The workshop demonstrated a need for open dialogue and experience-sharing across silos. The boundaryless engagement offered by the Café workshop reveals myriad patterns around the citizen-centric design research experience. These experiences fall into a few archetypal categories such as opportunities, obstacles, losses to be avoided, persistent problems, and innovations to be explored. The outcomes themselves are very informative in setting the stage for ongoing content focus for organizers, and provide confidence to participants in understanding commonality of persistent cross-silo issues and opportunities.

The success of the SRC Café workshop suggests to department leaders that innovation and performance improvement are available within existing employees, but their knowledge and experience as resources for creative development must be leveraged. World Café and other participatory methods create the conditions to liberate existing organizational expertise and generate deeper insights when seeking comprehensive and creative solutions for citizen-centric services. Perhaps before teams of external expert consultants are hired, department leaders may start with facilitated design workshops to hear from and engage existing organizational expertise through collaborative and engaging exploratory design processes.

SRC has established the importance of creating a common ground for participatory dialogue between government departments, academics, and the private sector toward a long-term view of co-creating knowledge and experiences to transform service delivery for Canadians. The workshop held by the OCAD University SFI team was a complement to this approach, supporting a creative exchange and network-building of ideas to enhance service research.
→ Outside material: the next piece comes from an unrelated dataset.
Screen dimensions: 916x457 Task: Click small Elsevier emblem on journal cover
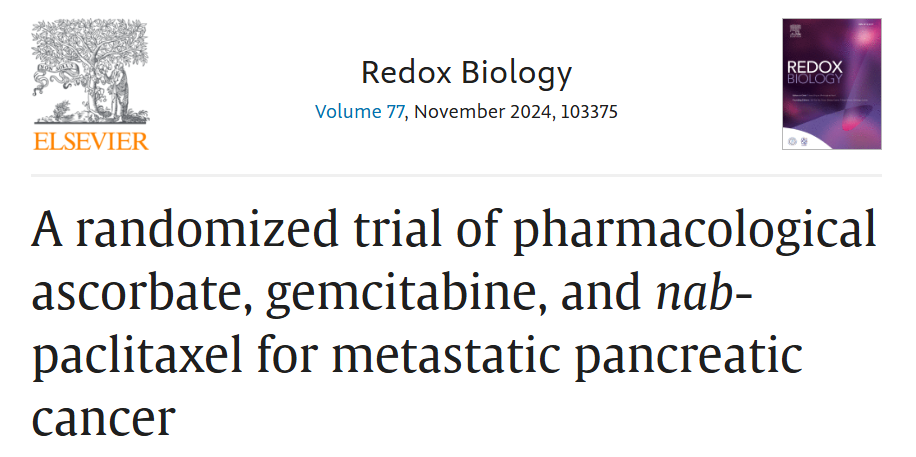795,30
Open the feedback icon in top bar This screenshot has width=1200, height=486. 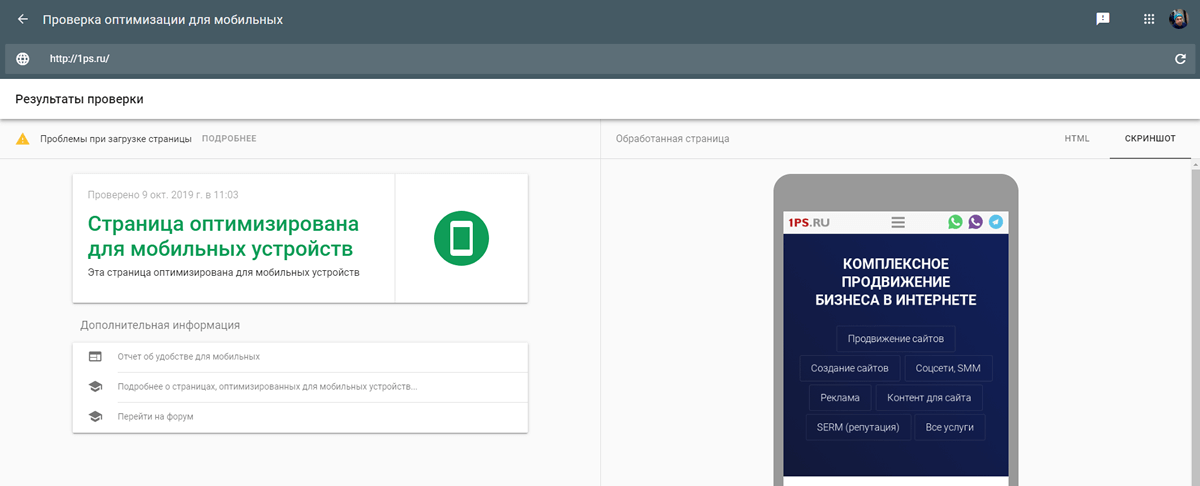pos(1103,19)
The OCAD U team included Roberto Andrade, Pupul Bisht, Chris Chopik, Nannini Lee Balakrishnan, Tania de Gasperis, and Macy Siu, all Master of Design candidates in Strategic Foresight and Innovation at OCAD University, Toronto. Roberto Andrade is an innovation facilitator and strategic designer, with international experience in the fields of architecture, design, and innovation. Chris Chopik is a futurist, strategist, group facilitator, and expert speaker on climate adaptation, infrastructure resiliency, and energy alternatives. Macy Siu is a design researcher, strategist, and facilitator, formerly an intellectual property lawyer, and public servant at the Canadian Intellectual Property Office. All three are part of OCAD University’s Strategic Foresight and Innovation program.